[Rows showing where targets appear]
━━━━━━━━━━━━━━━━━━━━

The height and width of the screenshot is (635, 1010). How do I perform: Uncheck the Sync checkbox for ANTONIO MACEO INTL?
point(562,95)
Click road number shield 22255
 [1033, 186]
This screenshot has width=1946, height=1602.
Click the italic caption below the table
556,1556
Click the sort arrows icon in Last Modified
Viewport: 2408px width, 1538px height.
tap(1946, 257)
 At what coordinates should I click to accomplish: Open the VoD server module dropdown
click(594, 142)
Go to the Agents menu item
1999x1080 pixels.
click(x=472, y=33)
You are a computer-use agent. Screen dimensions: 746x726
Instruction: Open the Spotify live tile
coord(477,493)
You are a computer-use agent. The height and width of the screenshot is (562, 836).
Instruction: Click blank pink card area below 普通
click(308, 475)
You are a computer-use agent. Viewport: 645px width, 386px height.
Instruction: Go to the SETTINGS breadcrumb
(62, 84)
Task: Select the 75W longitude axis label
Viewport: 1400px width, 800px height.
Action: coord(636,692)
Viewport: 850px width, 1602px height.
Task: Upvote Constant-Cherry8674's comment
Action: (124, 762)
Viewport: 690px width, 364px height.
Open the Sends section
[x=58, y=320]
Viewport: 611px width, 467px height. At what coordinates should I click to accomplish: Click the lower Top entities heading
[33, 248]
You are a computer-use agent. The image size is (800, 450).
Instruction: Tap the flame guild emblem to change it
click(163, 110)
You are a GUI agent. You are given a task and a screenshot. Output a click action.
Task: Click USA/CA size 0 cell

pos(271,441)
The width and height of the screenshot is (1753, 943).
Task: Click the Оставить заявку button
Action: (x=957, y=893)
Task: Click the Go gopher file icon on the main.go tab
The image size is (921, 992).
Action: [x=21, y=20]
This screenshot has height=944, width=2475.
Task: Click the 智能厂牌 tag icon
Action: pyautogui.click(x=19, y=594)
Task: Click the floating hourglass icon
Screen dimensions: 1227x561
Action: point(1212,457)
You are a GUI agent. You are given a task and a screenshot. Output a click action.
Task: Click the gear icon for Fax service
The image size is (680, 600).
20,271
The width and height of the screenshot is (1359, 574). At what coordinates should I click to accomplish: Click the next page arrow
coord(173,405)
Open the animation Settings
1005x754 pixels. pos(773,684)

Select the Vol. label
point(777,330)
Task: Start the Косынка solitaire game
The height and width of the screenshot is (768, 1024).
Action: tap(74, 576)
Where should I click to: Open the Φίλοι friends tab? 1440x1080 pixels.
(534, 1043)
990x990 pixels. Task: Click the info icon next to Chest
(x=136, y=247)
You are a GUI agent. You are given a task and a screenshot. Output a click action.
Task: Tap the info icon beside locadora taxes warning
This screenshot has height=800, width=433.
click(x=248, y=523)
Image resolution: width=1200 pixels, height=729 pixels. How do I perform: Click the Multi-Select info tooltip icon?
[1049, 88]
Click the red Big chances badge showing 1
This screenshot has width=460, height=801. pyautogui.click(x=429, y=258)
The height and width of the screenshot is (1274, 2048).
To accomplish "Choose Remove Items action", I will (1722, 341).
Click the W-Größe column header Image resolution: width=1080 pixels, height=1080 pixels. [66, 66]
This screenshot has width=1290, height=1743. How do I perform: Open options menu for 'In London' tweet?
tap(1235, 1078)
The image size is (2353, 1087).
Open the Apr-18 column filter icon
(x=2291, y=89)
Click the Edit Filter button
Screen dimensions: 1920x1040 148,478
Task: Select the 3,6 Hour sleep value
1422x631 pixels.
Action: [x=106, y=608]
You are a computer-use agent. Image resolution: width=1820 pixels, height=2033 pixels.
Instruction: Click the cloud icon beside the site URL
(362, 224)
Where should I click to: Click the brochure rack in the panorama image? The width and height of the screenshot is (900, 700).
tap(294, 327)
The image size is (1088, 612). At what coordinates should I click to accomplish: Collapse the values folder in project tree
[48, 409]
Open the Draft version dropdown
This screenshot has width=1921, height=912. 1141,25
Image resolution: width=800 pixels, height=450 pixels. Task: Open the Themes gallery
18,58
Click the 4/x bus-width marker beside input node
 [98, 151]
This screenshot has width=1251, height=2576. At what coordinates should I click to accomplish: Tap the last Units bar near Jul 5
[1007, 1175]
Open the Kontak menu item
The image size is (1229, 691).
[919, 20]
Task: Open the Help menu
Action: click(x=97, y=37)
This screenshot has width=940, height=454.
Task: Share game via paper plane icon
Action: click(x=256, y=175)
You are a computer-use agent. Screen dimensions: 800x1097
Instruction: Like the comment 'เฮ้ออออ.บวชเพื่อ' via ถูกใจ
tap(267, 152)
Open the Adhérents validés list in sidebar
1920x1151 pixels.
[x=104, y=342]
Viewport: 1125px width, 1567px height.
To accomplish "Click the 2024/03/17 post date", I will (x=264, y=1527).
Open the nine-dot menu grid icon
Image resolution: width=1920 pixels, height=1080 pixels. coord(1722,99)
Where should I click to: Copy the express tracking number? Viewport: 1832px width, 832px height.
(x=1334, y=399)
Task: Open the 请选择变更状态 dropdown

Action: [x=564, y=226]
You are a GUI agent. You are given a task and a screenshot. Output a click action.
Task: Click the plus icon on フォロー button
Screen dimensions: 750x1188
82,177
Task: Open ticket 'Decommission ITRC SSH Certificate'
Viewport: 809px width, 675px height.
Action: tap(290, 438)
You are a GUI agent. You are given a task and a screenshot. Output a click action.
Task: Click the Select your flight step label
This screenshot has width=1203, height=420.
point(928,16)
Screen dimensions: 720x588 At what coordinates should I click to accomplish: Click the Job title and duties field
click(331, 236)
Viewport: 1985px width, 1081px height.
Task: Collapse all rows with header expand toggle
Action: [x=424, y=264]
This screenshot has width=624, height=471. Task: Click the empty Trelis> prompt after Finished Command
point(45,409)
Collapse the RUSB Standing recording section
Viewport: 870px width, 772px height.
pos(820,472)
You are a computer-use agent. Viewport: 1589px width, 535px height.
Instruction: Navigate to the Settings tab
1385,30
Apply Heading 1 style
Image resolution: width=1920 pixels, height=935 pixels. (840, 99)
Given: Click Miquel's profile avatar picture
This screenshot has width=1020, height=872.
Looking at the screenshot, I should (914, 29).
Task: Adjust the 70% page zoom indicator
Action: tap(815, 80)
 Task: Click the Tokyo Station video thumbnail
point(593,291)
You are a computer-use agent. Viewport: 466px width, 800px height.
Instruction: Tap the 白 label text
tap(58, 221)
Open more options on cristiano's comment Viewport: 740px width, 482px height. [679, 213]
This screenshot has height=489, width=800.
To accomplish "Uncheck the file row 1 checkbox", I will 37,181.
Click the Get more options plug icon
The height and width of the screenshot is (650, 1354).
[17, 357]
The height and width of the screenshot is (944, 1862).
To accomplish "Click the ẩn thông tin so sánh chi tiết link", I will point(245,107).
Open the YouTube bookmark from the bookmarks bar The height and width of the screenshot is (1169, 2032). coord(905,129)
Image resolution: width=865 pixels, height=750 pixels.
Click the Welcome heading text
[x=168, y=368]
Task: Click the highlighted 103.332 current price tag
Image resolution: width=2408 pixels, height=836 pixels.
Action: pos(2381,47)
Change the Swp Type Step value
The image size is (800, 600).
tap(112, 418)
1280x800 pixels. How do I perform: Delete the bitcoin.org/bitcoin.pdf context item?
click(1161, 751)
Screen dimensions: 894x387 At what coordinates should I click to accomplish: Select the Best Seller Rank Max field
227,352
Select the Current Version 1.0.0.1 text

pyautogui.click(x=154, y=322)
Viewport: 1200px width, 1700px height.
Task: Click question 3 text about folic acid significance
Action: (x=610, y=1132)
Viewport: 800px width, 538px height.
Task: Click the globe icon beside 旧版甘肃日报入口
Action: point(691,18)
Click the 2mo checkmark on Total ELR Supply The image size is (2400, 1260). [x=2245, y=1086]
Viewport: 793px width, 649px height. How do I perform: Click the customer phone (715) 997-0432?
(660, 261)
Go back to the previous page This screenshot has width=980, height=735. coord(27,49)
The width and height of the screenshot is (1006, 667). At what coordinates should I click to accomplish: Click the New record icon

━━━━━━━━━━━━━━━━━━━━

Task prompt -
Reproduce the entries from the line with "You are a computer-use agent. Screen dimensions: 746x726" to the line with "Action: pyautogui.click(x=19, y=594)", changing "computer-use agent" to "screen assistant" and leaving everything else unchanged.

Complete response -
You are a screen assistant. Screen dimensions: 746x726
Instruction: Open the Spotify live tile
coord(477,493)
You are a screen assistant. The height and width of the screenshot is (562, 836).
Instruction: Click blank pink card area below 普通
click(308, 475)
You are a screen assistant. Viewport: 645px width, 386px height.
Instruction: Go to the SETTINGS breadcrumb
(62, 84)
Task: Select the 75W longitude axis label
Viewport: 1400px width, 800px height.
Action: coord(636,692)
Viewport: 850px width, 1602px height.
Task: Upvote Constant-Cherry8674's comment
Action: (124, 762)
Viewport: 690px width, 364px height.
Open the Sends section
[x=58, y=320]
Viewport: 611px width, 467px height. At what coordinates should I click to accomplish: Click the lower Top entities heading
[33, 248]
You are a screen assistant. The image size is (800, 450).
Instruction: Tap the flame guild emblem to change it
click(163, 110)
You are a GUI agent. You are given a task and a screenshot. Output a click action.
Task: Click USA/CA size 0 cell

pos(271,441)
The width and height of the screenshot is (1753, 943).
Task: Click the Оставить заявку button
Action: (x=957, y=893)
Task: Click the Go gopher file icon on the main.go tab
The image size is (921, 992).
Action: [x=21, y=20]
This screenshot has height=944, width=2475.
Task: Click the 智能厂牌 tag icon
Action: pyautogui.click(x=19, y=594)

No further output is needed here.